The weather has been hot here, and all the doors and windows stand open all day. With no window screens, that means an array of bugs (and the occasional bird) pops in and out of the house. It’s not unusual to find flies, butterflies, damselflies, etc. on the windows.
Still, I did a double-take when I saw maggots on my desk the other day. I knew they hadn’t flown in on their own—they must have been hatched nearby. I checked for unseen dead things on the shelves above, but found nothing. There was another maggot this morning, and I did a second unsuccessful check for the source. Then, while I was away from my desk for fifteen minutes, another appeared.
This time I pulled out the microscope and had a closer look.
It wasn’t a maggot at all. It was a tiny caterpillar.
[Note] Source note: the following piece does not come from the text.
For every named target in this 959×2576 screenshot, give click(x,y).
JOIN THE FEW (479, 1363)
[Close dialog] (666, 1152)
I could think of no reason for a bunch of caterpillars to be living on my bookshelves and dropping onto my desk.
Then I remembered earlier in the day I’d shooed a wasp out of the office several times.
The wasp was a European tube wasp. These little insects seek out cracks and holes to nest in. They fill their nests with up to 20 caterpillars as food for their larvae and then seal the nest with mud.
That would explain the bits of dried soil that accompanied some of the ‘maggots’.
We’ve seen the same thing with our native potter wasps. Last year I had to put tape over all the screw holes in the underside of the dining table, because potter wasps were stuffing them with paralysed spiders (and the spiders kept falling out all over the floor).
As I write, the wasp has returned. Empty-handed this time, she’s fossicking around for a new place to raise her young. Maybe she’ll find one her caterpillars will stay in this time.